Wednesday, May 16, 2012

NSF: An invitation for Jeff Flake

I'm one of the host co-chairs of the fifth annual Political Networks conference, being held next month in Boulder. Since this conference and the APSA section organizing it have received substantial support from NSF's Political Science program over the past five years, I thought it would make sense to invite Rep. Jeff Flake (R-AZ) to the conference. Rep. Flake, of course, recently authored an amendment to a House spending bill that would defund the Political Science program, and this bill recently passed the House. 

I know this is already beyond the House, but Flake currently seems to be the main purveyor of the argument that political science is unworthy of federal support. And in fairness, as Ezra Klein points out, political science is deserving of some criticism for using public money for our research and then hiding the results of that research behind paywalls and obscure jargon. So we invited Flake to the conference, in all sincerity and in the interests of transparency, so he could see what NSF funding has helped to produce. The text of our letter appears after the jump.

May 16, 2012

The Honorable Jeff Flake
U.S. House of Representatives
240 Cannon House Office Building
Washington, D.C. 20515
Fax: (202) 226-4386

Dear Representative Flake,

We are writing to invite you to attend the Fifth Annual Conference on Political Networks, to be held June 13th-16th at the University of Colorado at Boulder. This conference is being sponsored jointly by the University of Colorado and the University of Denver.

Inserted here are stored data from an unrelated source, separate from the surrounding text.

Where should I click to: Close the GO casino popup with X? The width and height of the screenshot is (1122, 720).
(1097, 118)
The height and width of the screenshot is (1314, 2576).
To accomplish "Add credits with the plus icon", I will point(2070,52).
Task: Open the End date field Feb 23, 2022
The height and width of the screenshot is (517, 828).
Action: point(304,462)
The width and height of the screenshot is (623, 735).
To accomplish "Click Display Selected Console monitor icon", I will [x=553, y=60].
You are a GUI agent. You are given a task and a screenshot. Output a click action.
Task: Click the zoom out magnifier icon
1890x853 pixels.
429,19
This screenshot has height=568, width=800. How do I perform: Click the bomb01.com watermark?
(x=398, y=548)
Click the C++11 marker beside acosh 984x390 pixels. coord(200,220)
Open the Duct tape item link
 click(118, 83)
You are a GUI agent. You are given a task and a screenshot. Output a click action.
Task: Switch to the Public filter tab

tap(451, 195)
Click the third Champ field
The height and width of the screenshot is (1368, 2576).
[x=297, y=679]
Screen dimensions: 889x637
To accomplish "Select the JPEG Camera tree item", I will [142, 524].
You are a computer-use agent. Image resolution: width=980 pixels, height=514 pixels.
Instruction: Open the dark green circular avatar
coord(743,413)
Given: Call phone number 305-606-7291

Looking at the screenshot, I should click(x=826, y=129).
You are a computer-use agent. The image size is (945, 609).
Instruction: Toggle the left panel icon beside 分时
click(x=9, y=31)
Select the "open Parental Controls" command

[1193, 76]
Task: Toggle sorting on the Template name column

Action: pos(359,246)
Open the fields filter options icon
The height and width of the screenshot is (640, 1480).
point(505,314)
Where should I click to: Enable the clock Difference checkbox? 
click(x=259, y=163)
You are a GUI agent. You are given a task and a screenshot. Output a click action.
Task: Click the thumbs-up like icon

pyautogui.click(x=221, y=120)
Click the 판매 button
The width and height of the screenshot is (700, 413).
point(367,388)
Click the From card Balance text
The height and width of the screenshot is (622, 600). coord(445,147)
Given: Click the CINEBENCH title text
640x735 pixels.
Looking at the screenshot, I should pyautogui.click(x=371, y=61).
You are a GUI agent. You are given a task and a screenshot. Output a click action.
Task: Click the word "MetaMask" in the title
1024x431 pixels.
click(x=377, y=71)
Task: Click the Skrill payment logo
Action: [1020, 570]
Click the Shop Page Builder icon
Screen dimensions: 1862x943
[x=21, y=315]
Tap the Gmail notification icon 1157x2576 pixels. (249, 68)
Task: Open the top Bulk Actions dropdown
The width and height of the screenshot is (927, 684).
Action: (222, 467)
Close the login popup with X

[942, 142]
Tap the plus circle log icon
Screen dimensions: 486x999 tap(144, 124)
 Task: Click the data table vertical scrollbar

In full candor, we are inviting you to this conference because the event itself, and the Political Networks section of the American Political Science Association, has been a beneficiary of the National Science Foundation's Political Science program for the past five years. It is our belief that the NSF funding for this project has been essential in promoting the important new subfield of network research. Funding has helped us to provide training for scholars, to allow scholars to share ideas and collaborate on research, and to help graduate students attend the conference. It has enabled the Political Networks section to grow from just a handful of scholars to more than 250 members in just a few years, and it has allowed this promising new research method to gain acceptance in the broader field of political science. Moreover, it has helped to bring together scholars from a wide range of schools -- some from well-endowed research universities and others from liberal arts colleges with no endowments at all.

While we are certainly proud of the work this section has accomplished and grateful for the role the NSF has played, we would like to invite your opinion on the matter. Some of the material can be quite technical, but we believe you'd find some of it quite useful and important in addressing issues of governance and public policy. You can learn more about this conference at the following website: http://socsci.colorado.edu/~stwo0664/index.html

We'd be happy to waive any registration fees for you. We very much hope for your affirmative reply. Please do not hesitate to contact us with questions.

Sincerely,

Seth Masket
University of Denver
Conference Co-Host
Anand Edward Sokhey
University of Colorado at Boulder
Conference Co-Host
Jennifer Victor
University of Pittsburgh
Conference Program Co-Chair
Alexander Montgomery
Reed College
Conference Program Co-Chair

3 comments:

Matt Glassman said...

Seth:

I'm not sure you can legally waive the registration fees; or rather, I'm not sure that Congressman Flake can legally accept waived fees under House ethics rules.

With any luck, it will come to actually having to determine that!

m

Rob Rushing said...

You've accidentally left off the W—it's correctly written NSFW. Otherwise, your readers won't know what it's not safe for.

McClurg said...

If you do talk to his office, I recommend pointing them to our paper archive. The conference papers alone have been downloaded over three thousand times, often covering questions spanning how to make public policy program function better to the best way to disrupt terrorist networks. If he can't make it, maybe he'll look at the work the NSF has helped supported.